RINGLEADER’S REVOLTINNOVA RECORDING2004

Lineup: Brian Carpenter (trumpet, slide trumpet); Ron Caswell (tuba); Jerome Deupree (drums); Jim Hobbs (alto saxophone); Brandon Seabrook (tenor banjo);

Alec K. Redfearn (accordion)

“…Beat Circus operates on a musical boundary hardly ever performed live or even heard on record. Their performances on this release…have a jumping dramatic flair with a clear – almost visual – goal that corresponds with the individual titles, as well as the overarching subject matter, which stands for salient moments during a circus show. …
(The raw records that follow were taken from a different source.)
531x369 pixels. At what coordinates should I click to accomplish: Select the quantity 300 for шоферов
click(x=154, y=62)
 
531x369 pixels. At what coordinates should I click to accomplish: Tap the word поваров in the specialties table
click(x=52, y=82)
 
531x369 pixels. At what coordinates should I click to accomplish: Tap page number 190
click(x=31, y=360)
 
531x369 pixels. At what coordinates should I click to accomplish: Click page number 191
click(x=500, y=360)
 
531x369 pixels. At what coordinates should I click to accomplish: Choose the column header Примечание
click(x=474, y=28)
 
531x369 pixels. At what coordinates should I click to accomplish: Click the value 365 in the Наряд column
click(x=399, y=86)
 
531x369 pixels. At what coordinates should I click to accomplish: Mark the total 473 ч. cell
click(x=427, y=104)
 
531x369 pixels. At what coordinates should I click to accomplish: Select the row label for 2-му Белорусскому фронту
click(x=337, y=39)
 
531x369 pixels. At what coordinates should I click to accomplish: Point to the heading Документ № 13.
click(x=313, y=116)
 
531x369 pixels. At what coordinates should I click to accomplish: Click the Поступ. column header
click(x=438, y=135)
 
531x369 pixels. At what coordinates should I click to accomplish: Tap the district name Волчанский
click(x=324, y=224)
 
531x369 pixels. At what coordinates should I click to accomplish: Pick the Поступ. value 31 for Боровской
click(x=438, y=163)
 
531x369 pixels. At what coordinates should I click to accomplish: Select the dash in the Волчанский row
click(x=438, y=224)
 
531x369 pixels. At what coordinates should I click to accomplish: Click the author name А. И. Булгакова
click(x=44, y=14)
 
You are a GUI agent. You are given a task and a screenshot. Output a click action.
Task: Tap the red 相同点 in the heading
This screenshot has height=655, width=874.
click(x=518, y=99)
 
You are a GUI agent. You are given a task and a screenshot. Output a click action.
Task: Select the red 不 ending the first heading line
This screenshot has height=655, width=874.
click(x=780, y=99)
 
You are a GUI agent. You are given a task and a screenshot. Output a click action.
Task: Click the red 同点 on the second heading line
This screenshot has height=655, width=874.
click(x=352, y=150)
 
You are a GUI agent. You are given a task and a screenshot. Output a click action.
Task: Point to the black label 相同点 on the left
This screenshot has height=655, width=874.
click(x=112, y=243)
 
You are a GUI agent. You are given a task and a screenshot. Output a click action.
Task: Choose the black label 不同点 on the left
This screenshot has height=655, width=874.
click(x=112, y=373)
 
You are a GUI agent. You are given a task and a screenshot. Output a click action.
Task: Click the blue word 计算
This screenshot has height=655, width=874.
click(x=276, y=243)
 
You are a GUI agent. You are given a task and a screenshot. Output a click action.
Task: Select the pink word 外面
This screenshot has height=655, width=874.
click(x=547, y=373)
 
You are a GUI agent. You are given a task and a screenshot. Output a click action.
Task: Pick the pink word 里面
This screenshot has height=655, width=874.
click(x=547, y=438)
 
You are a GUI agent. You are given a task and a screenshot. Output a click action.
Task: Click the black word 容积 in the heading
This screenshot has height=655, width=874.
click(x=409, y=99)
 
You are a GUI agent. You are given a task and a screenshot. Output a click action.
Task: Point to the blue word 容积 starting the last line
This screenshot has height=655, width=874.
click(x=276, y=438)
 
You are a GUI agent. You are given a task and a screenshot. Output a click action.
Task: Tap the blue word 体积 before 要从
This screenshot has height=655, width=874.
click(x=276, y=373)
Because of its jazz era “oompa-oompa” swing core, “The Mack” might very well be one of the most readily decipherable cuts, although it’s hardly predictable. It features an energetic and engaging series of solos from sax and banjo, as well as a slurred tuba solo, which has a verbal quality. Its coda is a free-for-all counterpoint.
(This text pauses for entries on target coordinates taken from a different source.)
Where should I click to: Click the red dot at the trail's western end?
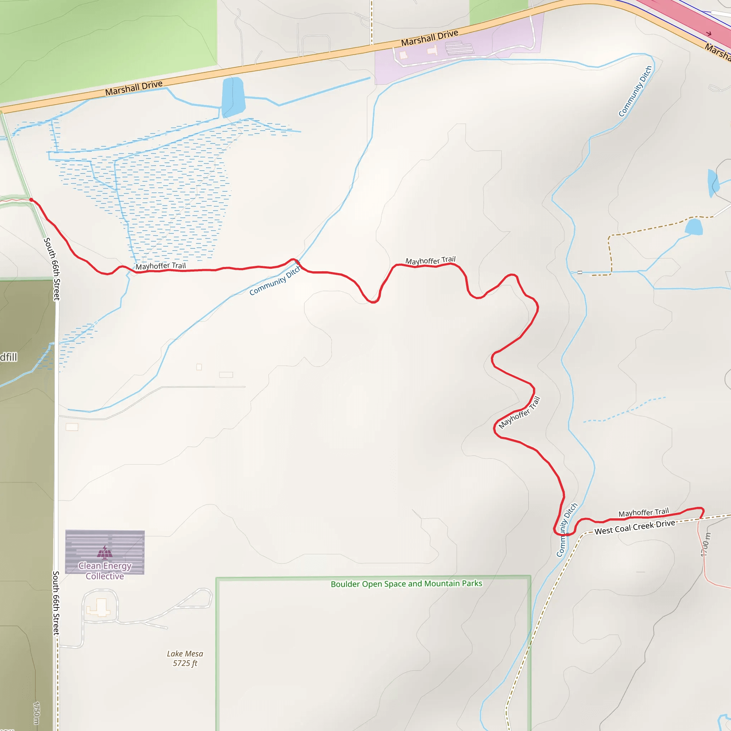click(31, 200)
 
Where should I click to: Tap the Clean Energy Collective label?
click(105, 571)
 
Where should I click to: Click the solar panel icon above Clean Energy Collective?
click(105, 553)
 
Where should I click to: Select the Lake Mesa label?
click(185, 654)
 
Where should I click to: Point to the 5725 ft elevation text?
click(185, 663)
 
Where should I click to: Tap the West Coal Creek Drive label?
click(635, 527)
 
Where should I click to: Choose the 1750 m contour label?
click(36, 713)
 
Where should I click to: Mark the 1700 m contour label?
click(705, 544)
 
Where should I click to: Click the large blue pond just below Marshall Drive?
click(233, 96)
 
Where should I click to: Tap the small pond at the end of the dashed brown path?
click(694, 227)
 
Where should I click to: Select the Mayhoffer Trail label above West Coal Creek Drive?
click(644, 513)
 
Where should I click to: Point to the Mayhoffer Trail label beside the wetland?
click(161, 266)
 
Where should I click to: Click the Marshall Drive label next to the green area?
click(133, 88)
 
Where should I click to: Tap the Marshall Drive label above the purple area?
click(429, 38)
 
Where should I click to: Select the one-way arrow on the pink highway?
click(709, 34)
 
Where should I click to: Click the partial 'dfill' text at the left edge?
click(8, 357)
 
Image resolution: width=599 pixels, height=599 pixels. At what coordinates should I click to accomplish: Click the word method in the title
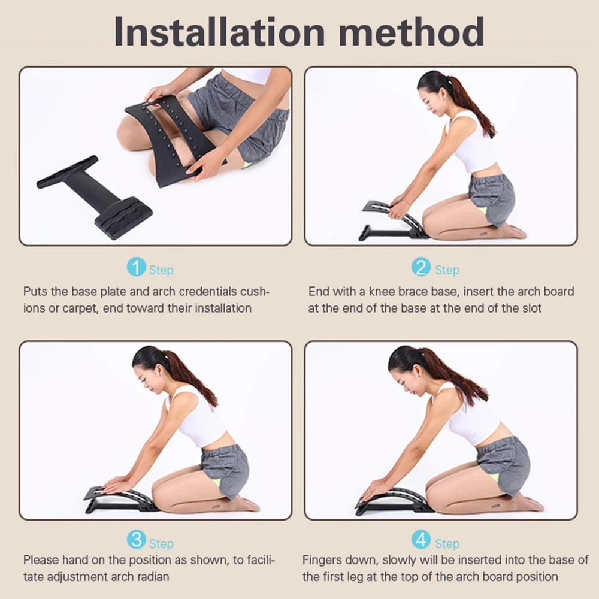pos(412,32)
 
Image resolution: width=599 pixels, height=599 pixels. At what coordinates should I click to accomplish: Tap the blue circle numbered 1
pos(137,267)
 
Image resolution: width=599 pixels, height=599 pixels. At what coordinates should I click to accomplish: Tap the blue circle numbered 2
pos(421,267)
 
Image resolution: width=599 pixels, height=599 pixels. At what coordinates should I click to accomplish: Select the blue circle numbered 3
pos(137,540)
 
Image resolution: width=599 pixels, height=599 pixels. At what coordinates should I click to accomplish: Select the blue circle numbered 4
pos(421,540)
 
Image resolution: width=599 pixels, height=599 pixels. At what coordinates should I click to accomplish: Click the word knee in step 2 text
pos(382,292)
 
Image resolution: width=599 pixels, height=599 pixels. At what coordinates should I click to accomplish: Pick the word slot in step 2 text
pos(531,308)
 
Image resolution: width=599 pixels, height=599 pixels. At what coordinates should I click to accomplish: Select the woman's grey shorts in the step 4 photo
pos(503,466)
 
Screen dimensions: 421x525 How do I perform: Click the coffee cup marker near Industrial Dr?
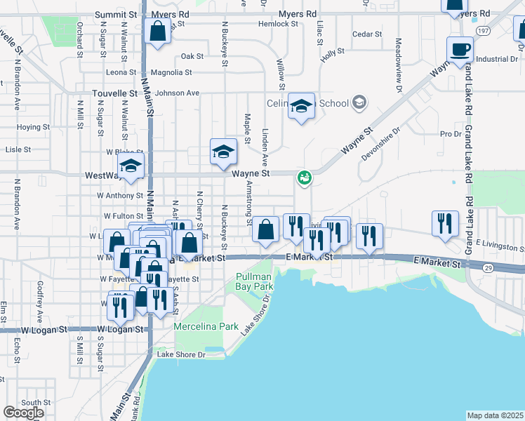(x=460, y=50)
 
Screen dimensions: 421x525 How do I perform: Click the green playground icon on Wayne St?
(x=304, y=177)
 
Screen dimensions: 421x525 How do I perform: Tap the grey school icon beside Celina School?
(x=359, y=103)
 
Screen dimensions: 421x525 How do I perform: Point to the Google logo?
(x=23, y=413)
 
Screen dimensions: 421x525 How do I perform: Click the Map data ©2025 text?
(x=496, y=415)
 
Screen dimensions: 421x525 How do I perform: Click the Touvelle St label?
(x=116, y=93)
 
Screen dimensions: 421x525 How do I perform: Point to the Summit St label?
(x=116, y=14)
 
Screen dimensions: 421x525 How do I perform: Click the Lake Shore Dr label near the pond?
(x=180, y=354)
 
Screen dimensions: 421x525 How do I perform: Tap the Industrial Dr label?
(x=496, y=59)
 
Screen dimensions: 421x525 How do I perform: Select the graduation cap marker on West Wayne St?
(x=131, y=167)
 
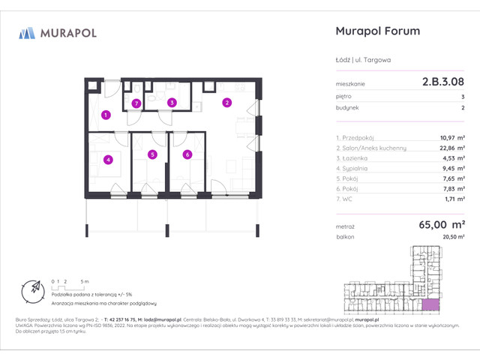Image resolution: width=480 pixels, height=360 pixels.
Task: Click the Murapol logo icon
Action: point(28,33)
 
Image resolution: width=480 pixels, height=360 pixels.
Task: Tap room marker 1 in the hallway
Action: point(106,115)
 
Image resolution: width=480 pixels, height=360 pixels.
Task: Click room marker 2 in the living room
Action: point(226,103)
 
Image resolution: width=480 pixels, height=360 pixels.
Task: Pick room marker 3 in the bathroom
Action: point(172,103)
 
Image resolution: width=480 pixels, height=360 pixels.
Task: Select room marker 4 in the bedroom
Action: point(109,159)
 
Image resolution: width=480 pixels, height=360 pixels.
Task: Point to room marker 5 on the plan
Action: point(152,155)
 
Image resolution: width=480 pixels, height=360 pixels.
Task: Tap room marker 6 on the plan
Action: point(188,155)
Ringleader’s Revolt, one of my preferred releases of 2004, is a premiere example of musical wittiness and unpredictability. After all, where else are you going to hear the metaphorical use of phrases such as “….aphids on a martini shaker…” or “…Like an army of living pogo sticks, they jack hammered their way to a new life…” but in a performance of “Escape From the Big House”?”